If the suboptimal libido results of Clomid are due to the zuclomiphene, wouldn't we (all other things being equal) see better - or at least different - results in guys using other SERMS?

It's very rare to see a guy prescribed Nolva on the Testosterone forums, much less raloxifene et al. Most of the nolva use is by guys on their post-cycle therapy, which adds a ton of variables. So I don't have any real data points to compare.

If there really isn't much difference between clomid and nolva users, could that imply that the lbido issue is not zuclomiphene, but something a bit more basic to every SERM? Or could it be that any failure to increase libido by nolvadex is caused by a different mechanism?

Ditto with enclomiphene. I got some stuff labeled as enclompihene from a research chemicals site. Obviously, I have no idea of the veracity of the product. I've been on it (and off of Clomid) for about two weeks and feel just about the same. Hard to extrapolate anything from this, due the questionable nature of the substance.
 
I'm very interested in this.

If the suboptimal libido results of Clomid are due to the zuclomiphene, wouldn't we (all other things being equal) see better - or at least different - results in guys using other SERMS?

It's very rare to see a guy prescribed Nolva on the Testosterone forums, much less raloxifene et al. Most of the nolva use is by guys on their post-cycle therapy, which adds a ton of variables. So I don't have any real data points to compare.

If there really isn't much difference between clomid and nolva users, could that imply that the lbido issue is not zuclomiphene, but something a bit more basic to every SERM? Or could it be that any failure to increase libido by nolvadex is caused by a different mechanism?

Ditto with enclomiphene.

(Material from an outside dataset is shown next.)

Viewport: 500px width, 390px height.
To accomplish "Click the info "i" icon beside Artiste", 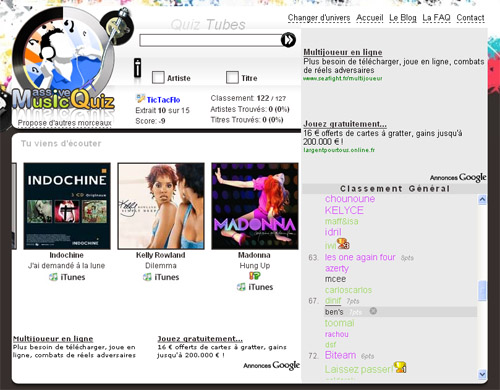I will [137, 68].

I got some stuff labeled as enclompihene from a research chemicals site. Obviously, I have no idea of the veracity of the product. I've been on it (and off of Clomid) for about two weeks and feel just about the same. Hard to extrapolate anything from this, due the questionable nature of the substance.

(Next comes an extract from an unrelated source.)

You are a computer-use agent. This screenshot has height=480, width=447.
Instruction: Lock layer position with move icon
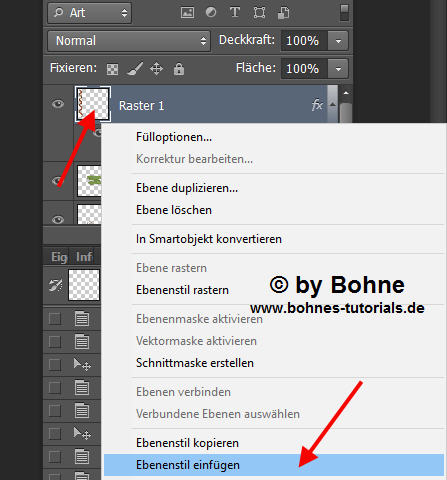coord(156,69)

I've used tamoxifen for HPTA stimulation in many guys (though not as many as clomid) with overall varying results, but somewhat less potent than clomid with HPTA stimulation.

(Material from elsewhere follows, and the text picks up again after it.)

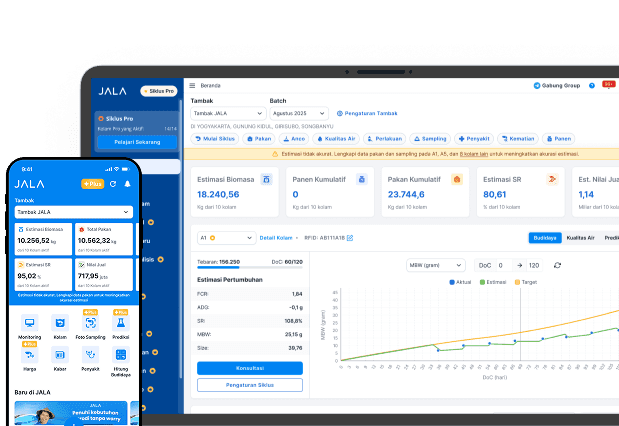
Task: Click the help icon beside Gabung Group
Action: click(591, 86)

We have to not only think of the zuclomiphene effect (which is relevant and also specific to clomid), but also the interaction with central E2 receptors (in the brain) of any and ALL SERMS. This interaction with the E receptors is likely to play an equal or greater role in impacting libido than even the zuclomiphene effect. Variable interactions with receptors (agonist/antagonist) can explain why some guys have a good libido response to clomid, while others have a horrible libido response to clomid (much like some guys have great libido at lower E2 levels and others have great libido at higher E2 levels).
 
Beyond Testosterone Book by Nelson Vergel
Thanks, Dr. Saya. You've got a knack for dropping seriously helpful information on us in ways we can actually understand. Really appreciate it.